This isn't just an argument within the Browns' fan base. It's also an on-going dialogue with the media that covers the team. This was stirred up again this week when McCoy was traded to the San Francisco 49ers on Monday.
The Plain Dealer's Bill Livingston is among those who believe McCoy never got a real chance.
Livingston wrote: "For their part, the Browns sent McCoy out to play with an offense in which turnstiles could have replaced the offensive line, in order to better slow down the pass rush, always excepting left tackle Joe Thomas; in which drafted receivers could not get open; and in which the focus of the attack, Peyton Hillis, turned out to be a muscle-bound malingerer."
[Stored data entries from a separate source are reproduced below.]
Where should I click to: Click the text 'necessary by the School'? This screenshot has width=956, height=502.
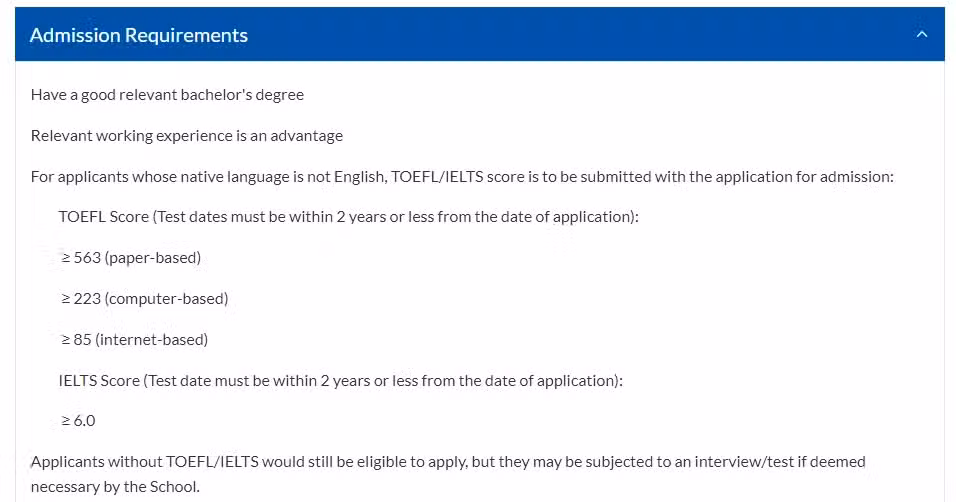tap(114, 487)
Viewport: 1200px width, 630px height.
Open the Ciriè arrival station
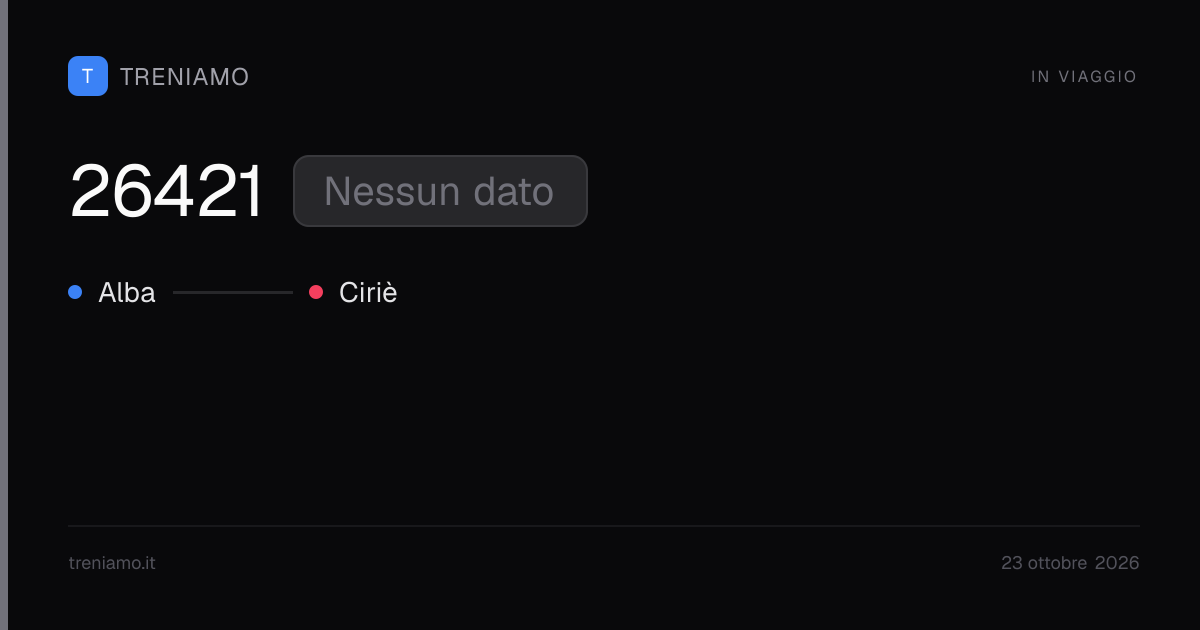[x=368, y=293]
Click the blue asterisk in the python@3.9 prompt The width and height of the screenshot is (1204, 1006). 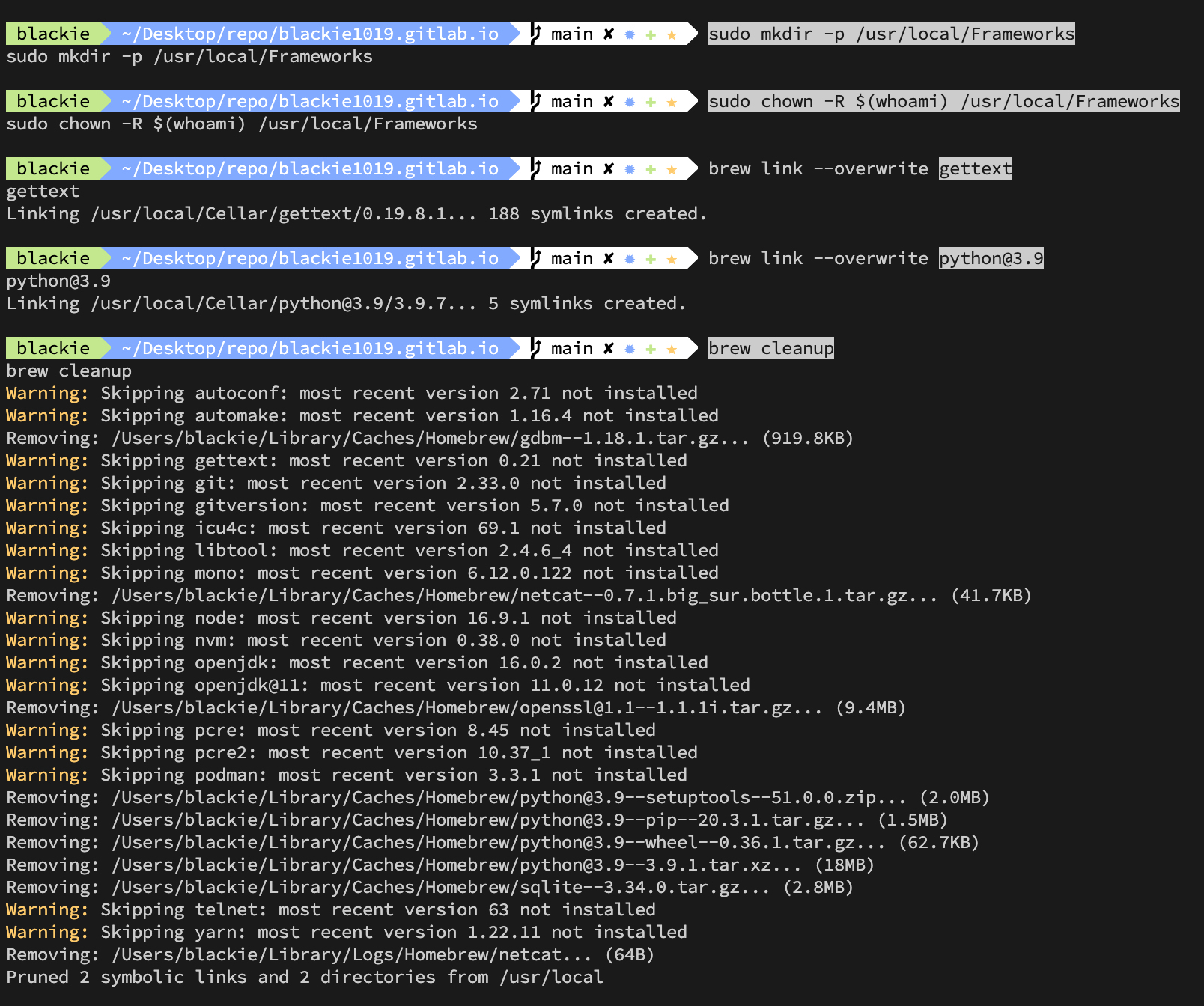pyautogui.click(x=630, y=259)
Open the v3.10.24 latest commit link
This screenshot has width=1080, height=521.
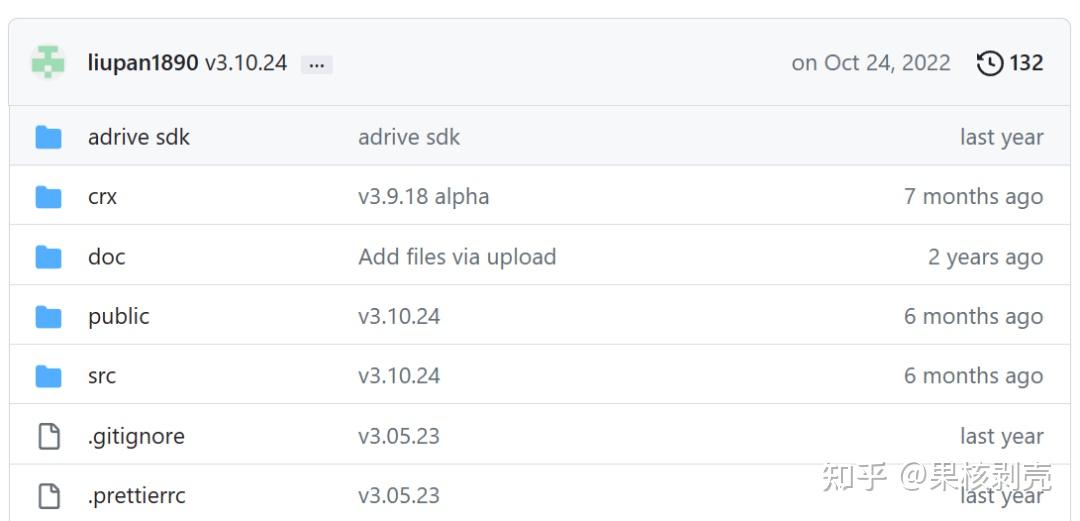tap(246, 63)
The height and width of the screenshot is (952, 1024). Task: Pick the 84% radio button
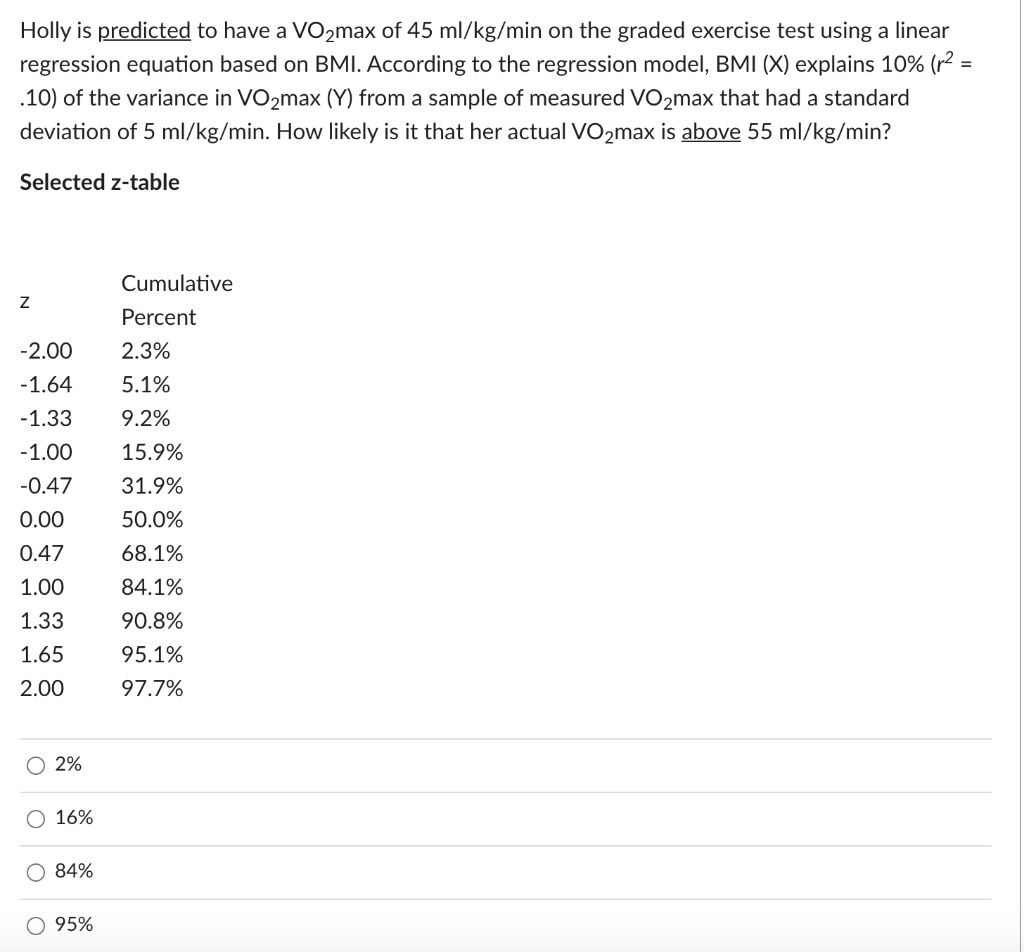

Vic Carucci of the Browns' official website thinks McCoy received a fair opportunity to start.
"I know all of the discussion about him not getting a sustained look with a better supporting cast than he had in 2011," Carucci wrote. "However, I think he received sufficient time as a starter to demonstrate that he has enough physical limitations, particularly with his arm, to fall short of what it takes to succeed in the No. 1 role. And this deal is additional proof that he’s in the right role as a backup."
You can make the case that the Browns gave up on McCoy too early based on statistics. In his first 15 starts (the same amount Weeden had last season), McCoy had a better completion rate, threw more touchdowns and produced a better passer rating. They even had identical 5-10 records.
But, when basing it on talent and not numbers, McCoy simply isn't a starting quarterback. He's an average backup at best. It's hard for McCoy's supporters to accept this because he has great intangibles. Hard worker. Tough. Likable. This doesn't take away the fact that he doesn't have the arm to throw the ball consistently downfield. Weeden had 48 completions over 20 yards in 15 games last season. McCoy needed 21 starts to reach that number.
When it comes to making the judgment call on McCoy, it's not about whether he got a fair shot or not with the Browns. He's just not a starter in this league. If he was, the Browns would've received more than a seventh-round pick for him.